Your answer should be every line of the entries that has the string "chevron" in it.

● ● ● ● ●

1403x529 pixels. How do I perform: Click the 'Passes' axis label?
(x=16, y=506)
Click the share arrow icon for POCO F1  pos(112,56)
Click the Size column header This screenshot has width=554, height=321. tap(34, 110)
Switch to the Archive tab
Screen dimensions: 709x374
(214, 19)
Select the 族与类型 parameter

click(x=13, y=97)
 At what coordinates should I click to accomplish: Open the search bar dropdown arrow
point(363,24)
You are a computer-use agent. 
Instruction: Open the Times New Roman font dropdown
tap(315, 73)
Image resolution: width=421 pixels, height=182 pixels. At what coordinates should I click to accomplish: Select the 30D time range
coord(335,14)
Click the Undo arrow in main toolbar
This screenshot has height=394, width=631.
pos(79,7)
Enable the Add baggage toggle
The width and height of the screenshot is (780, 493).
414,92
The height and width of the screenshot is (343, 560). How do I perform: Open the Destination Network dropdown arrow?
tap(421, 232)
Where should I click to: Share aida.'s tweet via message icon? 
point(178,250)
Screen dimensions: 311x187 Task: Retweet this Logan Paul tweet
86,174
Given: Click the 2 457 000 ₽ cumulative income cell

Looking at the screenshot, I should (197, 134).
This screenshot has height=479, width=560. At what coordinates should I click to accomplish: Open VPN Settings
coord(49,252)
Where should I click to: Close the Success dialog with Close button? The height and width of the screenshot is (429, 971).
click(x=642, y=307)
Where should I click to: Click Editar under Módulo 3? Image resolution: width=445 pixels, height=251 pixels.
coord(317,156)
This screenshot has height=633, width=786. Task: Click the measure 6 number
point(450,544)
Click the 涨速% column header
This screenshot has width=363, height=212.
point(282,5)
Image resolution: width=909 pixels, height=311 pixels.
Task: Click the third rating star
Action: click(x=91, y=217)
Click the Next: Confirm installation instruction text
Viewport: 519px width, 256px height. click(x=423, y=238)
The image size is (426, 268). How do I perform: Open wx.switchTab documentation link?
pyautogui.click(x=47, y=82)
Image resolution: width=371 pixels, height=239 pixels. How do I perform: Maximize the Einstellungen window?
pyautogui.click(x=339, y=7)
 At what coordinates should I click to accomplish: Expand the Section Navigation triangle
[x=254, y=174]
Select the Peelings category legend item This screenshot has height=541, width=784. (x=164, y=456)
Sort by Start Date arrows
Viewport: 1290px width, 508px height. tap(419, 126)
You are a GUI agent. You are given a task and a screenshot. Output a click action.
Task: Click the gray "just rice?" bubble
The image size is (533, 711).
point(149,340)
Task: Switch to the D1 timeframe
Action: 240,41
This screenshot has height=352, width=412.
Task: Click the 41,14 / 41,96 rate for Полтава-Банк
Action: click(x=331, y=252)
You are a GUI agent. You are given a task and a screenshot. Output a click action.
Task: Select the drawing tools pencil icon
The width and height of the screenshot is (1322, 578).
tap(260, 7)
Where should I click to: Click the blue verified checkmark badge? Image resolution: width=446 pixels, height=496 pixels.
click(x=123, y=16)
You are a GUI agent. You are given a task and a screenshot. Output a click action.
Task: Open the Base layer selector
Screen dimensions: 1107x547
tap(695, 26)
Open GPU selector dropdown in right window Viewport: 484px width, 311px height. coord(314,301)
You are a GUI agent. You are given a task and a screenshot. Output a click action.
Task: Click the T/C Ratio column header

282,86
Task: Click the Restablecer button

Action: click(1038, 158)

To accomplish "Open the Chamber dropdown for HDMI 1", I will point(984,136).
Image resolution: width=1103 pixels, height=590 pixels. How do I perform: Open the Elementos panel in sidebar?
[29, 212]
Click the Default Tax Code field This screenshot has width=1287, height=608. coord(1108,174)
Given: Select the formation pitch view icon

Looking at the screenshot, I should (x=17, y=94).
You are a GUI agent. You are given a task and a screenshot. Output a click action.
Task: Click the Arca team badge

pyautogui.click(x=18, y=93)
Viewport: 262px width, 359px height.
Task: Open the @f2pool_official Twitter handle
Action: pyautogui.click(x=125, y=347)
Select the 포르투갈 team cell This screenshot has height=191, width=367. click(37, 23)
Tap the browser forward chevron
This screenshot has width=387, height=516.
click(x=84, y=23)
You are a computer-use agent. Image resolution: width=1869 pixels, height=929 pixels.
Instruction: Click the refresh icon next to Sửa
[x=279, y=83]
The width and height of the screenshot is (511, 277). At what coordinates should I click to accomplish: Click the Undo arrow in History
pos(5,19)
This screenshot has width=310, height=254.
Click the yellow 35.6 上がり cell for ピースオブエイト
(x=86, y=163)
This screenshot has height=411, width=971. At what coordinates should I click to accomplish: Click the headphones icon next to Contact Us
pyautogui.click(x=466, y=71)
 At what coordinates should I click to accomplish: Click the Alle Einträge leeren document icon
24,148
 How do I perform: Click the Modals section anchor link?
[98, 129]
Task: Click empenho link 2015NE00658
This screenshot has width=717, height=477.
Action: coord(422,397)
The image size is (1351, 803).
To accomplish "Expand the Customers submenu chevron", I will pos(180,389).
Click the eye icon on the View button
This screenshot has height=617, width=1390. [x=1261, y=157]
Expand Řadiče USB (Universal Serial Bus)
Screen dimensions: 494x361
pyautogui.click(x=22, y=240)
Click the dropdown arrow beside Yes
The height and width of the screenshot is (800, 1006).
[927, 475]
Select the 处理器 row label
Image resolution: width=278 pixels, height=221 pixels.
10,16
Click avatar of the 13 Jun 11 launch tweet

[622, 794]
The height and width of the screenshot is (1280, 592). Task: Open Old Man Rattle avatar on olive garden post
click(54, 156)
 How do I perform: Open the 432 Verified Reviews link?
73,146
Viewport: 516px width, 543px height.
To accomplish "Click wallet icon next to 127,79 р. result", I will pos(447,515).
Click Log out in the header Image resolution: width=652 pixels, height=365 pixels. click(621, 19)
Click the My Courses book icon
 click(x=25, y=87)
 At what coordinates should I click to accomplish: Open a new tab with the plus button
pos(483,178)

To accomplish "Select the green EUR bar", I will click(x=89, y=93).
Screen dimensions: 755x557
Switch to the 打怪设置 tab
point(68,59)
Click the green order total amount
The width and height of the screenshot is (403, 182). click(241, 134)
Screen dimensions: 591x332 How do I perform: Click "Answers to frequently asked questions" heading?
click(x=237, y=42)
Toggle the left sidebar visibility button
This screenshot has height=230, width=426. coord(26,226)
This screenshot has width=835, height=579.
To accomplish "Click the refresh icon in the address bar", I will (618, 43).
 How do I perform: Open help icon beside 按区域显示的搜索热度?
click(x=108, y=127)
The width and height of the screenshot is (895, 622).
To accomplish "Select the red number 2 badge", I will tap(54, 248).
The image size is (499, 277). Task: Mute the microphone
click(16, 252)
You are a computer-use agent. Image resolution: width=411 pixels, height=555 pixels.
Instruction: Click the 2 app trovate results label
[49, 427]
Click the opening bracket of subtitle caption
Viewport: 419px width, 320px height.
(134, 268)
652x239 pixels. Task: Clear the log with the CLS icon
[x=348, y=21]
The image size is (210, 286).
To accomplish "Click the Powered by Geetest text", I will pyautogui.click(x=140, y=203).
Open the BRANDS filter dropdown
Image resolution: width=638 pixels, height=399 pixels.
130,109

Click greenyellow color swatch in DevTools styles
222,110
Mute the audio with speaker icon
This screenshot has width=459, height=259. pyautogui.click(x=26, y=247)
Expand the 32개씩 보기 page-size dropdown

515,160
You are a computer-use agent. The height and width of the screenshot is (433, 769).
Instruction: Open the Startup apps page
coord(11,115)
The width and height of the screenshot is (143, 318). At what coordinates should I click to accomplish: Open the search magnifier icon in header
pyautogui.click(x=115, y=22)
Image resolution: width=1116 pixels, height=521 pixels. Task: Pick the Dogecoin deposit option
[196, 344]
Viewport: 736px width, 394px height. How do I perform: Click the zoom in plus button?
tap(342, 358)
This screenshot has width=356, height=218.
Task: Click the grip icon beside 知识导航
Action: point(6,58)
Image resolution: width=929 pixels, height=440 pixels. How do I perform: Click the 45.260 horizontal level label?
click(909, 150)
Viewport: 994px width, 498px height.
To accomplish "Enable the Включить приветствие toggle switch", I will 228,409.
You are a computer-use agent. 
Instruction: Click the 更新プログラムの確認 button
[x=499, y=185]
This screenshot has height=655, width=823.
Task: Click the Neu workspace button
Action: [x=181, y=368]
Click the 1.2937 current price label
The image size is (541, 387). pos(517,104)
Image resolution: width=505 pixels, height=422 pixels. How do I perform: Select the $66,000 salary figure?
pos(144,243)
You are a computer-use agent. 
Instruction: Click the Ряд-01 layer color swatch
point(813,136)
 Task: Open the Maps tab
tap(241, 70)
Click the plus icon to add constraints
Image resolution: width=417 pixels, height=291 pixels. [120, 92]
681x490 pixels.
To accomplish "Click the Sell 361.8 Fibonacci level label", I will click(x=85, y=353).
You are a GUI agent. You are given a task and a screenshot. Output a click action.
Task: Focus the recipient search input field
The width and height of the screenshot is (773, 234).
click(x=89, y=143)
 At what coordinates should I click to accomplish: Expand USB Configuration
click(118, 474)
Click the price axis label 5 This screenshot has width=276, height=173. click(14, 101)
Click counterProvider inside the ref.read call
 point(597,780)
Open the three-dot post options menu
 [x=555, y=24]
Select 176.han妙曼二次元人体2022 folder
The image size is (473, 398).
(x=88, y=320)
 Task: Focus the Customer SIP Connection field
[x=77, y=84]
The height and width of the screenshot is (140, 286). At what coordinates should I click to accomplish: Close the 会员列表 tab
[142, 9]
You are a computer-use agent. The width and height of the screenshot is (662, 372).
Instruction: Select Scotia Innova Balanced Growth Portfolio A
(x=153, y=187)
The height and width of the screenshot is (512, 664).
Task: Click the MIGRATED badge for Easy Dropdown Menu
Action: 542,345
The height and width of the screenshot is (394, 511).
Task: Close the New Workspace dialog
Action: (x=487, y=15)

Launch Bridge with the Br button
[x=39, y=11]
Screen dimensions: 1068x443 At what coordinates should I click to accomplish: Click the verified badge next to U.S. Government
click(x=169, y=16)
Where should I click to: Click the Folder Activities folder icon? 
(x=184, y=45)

● ● ● ● ●

Result of the task →
Tap the browser forward chevron
To accomplish "Expand the Customers submenu chevron", I will pos(180,389).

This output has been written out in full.